Increasing rocket and drone attacks targeting American troops in Iraq and Syria have alarmed Western and coalition officials. There have been at least eight drone attacks targeting the U.S. presence since Biden took office in January, as well as 17 rocket attacks, according to coalition officials.
The attacks are blamed on the Iranian-backed militias that make up the bulk of Iraq’s state-supported Popular Mobilization Forces.
The loudest of the defiant militia voices has been Qais al-Khazali, leader of the Asaib Ahl al-Haq faction, which also maintains a political party.
On 17 June, only days after Ghaani’s meetings with the militias, he said in a televised address that they would continue to target the U.S. “occupier” and that they will not take into consideration nuclear talks.
The coalition has formally ended combat operations and reduced troop levels significantly in the last year. Only 2,500 U.S. troops remain in Iraq.
Some argue the ongoing attacks benefit Iran by maintaining pressure on the U.S.
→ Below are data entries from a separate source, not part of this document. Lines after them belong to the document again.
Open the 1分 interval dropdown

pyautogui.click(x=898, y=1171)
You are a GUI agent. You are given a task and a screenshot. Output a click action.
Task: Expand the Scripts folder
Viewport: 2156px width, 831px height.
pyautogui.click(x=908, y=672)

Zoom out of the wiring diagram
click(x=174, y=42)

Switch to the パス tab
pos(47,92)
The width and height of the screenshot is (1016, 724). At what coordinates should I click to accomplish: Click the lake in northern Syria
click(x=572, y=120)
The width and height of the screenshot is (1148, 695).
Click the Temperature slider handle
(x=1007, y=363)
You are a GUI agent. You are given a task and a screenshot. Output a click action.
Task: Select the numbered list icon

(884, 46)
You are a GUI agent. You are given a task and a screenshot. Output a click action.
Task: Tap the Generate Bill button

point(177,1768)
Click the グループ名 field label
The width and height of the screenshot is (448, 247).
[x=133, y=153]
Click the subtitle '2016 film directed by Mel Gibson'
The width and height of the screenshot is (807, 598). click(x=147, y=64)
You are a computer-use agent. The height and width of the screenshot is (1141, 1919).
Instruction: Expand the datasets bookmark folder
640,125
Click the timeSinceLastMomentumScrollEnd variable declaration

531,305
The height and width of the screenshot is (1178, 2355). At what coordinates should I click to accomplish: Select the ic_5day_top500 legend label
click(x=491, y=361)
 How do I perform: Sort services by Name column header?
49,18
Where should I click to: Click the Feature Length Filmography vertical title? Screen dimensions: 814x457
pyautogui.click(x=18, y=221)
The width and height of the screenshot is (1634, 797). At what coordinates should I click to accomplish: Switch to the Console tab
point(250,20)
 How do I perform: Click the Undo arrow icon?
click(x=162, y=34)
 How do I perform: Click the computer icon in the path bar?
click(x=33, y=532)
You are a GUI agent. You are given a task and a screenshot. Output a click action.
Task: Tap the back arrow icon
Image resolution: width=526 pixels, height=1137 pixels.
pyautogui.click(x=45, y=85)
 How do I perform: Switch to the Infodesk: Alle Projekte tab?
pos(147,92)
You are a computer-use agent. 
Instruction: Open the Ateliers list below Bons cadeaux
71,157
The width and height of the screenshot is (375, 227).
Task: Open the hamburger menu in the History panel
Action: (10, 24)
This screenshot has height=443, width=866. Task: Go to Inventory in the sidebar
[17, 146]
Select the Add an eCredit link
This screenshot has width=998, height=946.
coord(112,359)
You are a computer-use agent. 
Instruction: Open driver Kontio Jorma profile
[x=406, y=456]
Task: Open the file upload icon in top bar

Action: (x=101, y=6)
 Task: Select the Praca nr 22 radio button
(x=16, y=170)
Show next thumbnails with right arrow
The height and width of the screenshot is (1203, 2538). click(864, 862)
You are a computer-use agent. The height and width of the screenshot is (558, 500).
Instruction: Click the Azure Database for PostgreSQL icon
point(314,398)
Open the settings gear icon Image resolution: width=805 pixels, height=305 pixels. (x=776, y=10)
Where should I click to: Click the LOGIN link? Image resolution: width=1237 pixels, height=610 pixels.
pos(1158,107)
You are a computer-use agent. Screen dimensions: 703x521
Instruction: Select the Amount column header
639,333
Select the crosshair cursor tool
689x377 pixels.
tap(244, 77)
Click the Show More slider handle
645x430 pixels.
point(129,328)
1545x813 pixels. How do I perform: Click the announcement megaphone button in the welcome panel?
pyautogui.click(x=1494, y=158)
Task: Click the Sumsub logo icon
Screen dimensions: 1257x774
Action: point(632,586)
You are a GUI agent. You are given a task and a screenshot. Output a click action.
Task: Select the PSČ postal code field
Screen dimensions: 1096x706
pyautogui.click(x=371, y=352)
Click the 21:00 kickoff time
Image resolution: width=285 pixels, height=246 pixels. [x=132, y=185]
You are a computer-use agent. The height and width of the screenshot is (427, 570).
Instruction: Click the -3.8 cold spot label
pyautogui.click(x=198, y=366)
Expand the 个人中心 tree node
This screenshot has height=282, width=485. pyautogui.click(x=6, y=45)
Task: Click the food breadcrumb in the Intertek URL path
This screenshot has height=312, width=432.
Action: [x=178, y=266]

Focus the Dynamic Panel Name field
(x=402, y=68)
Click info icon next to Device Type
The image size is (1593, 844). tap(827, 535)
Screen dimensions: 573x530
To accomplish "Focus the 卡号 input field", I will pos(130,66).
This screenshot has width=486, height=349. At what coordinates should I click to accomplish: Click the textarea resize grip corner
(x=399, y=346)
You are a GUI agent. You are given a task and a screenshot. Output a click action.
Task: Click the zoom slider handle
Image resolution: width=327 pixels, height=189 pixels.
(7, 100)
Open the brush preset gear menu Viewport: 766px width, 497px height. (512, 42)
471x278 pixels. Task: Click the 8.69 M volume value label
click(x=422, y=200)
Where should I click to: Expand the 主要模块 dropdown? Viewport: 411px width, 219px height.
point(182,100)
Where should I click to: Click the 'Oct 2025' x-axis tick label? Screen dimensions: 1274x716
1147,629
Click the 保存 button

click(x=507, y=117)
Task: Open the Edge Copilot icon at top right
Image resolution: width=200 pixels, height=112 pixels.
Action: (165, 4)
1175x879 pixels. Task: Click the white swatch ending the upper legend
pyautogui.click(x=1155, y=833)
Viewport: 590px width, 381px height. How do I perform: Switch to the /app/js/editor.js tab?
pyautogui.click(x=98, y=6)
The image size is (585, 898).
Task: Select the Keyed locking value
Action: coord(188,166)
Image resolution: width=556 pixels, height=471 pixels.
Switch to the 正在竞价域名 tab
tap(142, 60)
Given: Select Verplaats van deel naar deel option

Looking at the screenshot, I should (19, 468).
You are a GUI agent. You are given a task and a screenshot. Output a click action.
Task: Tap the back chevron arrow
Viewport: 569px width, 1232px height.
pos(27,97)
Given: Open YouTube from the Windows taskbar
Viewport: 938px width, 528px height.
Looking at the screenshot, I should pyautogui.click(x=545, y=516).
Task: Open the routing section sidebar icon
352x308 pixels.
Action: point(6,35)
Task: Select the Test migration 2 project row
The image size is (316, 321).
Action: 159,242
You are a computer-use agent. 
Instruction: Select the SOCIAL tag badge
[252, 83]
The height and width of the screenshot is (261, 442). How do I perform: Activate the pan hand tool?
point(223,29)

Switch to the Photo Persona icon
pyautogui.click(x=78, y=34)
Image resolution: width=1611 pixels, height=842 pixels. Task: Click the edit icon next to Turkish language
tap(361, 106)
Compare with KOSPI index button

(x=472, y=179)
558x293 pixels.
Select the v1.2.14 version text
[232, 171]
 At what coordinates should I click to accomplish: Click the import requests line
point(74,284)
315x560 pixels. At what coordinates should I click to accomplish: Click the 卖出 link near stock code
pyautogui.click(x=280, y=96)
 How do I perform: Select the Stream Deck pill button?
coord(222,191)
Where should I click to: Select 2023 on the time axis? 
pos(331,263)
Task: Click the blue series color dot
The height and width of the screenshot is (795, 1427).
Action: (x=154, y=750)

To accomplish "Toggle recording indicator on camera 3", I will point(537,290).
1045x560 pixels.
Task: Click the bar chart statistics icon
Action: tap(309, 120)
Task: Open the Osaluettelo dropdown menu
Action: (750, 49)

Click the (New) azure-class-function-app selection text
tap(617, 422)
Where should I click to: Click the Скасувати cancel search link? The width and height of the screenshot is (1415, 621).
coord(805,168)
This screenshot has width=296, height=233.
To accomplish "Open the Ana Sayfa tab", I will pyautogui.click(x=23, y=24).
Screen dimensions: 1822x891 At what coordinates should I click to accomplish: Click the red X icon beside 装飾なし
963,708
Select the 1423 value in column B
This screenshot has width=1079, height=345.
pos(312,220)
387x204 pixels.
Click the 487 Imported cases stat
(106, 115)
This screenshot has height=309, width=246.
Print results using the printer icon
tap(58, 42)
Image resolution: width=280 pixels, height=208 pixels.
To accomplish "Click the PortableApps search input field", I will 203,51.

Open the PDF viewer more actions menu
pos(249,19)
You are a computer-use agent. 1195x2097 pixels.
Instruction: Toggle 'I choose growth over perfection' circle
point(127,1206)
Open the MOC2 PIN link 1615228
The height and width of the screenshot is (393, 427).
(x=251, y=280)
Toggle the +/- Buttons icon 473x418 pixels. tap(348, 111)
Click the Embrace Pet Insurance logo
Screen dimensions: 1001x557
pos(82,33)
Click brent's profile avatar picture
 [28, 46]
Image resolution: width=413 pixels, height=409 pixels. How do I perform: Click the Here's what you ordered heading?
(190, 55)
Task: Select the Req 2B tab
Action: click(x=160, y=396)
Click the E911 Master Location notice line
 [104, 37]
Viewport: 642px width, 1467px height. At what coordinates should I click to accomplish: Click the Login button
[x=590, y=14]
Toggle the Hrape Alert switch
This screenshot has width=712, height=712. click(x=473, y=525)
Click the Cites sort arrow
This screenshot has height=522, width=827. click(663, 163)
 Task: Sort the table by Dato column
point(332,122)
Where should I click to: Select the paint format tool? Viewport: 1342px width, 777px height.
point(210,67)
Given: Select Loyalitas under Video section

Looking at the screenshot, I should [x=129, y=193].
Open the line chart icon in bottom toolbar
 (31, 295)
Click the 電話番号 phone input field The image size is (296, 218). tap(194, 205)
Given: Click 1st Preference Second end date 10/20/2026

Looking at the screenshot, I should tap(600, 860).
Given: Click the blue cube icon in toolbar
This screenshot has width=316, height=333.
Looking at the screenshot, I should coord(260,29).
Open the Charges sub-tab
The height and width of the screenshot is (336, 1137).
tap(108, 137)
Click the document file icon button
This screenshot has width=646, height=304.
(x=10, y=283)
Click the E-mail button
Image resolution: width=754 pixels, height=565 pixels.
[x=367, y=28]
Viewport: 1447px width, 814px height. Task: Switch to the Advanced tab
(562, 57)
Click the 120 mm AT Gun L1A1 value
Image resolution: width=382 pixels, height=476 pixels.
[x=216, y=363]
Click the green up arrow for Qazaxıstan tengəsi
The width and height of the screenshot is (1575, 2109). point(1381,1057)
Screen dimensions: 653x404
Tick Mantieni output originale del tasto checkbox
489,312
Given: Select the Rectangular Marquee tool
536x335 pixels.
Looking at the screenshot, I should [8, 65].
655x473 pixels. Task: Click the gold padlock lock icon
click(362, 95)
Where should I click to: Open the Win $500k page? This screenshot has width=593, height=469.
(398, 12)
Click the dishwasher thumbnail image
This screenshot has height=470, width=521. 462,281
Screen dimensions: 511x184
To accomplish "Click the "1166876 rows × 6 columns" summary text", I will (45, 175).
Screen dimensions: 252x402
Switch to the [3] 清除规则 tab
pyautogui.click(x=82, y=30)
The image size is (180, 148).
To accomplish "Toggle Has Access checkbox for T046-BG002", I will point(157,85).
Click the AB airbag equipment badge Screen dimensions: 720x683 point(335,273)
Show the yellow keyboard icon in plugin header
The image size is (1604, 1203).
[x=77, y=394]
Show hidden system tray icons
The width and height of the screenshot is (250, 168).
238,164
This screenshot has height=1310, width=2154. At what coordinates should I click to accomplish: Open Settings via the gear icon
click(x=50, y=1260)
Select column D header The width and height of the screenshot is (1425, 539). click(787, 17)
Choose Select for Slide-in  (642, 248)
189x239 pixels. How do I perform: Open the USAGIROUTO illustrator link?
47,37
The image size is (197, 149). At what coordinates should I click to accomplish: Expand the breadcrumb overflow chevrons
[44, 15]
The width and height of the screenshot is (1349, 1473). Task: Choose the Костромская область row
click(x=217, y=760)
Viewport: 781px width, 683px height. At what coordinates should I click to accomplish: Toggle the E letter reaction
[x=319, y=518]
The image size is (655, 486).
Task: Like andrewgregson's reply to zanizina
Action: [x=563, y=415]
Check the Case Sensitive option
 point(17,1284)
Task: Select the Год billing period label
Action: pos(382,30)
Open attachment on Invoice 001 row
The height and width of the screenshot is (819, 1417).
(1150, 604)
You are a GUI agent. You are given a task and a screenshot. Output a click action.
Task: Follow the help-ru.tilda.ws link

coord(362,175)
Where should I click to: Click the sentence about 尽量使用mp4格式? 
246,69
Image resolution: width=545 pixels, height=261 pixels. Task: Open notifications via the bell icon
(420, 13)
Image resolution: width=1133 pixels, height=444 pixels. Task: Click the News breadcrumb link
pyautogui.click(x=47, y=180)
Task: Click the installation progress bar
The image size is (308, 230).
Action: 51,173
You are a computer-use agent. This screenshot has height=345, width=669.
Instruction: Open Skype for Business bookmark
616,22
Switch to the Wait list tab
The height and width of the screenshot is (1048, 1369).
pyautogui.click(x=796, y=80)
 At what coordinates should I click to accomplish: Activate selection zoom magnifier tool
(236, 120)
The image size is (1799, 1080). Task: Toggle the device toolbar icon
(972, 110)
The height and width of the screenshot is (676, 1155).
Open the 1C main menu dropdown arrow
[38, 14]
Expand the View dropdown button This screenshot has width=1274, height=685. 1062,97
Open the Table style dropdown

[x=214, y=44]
During talks with Shiite political officials during his visit, Ghani said Iran doesn’t interfere in their political work, but that military matters were different. “These must be approved by the Revolutionary Guard,” one political leader recounted him saying.
Still, Ghani did not reprimand the militia groups during the meeting. Instead, he told them he understood their concerns.
Iran has struggled to fill in the gap left in the absence of Soleimani and al-Muhandis, who were commanding figures able to push factions into line and resolve disputes among them.
“Ghaani has a different style and capabilities,” said Michael Knights, a fellow at The Washington Institute. He has a looser framework, establishing broad red lines on some matters, while “other things are ’don’t ask, don’t tell,” he said.
Along with asking for less, cash-strapped Iran has been giving less as well. Assistance to the groups has been significantly downgraded since U.S. sanctions began crippling Iran’s economy last year.
Divisions among factions have deepened, with growing competition among militias and Shiite politicians.
Ghaani came to meet the militia leaders to mend tensions that were sparked weeks earlier when Iraqi authorities arrested a paramilitary commander, Qassim Musleh, prompting a standoff between PMF fighters and security forces. Ghaani brought a letter from Iran’s supreme leader, Ali Khamenei, criticizing the PMF for its reaction, saying it weakened their position.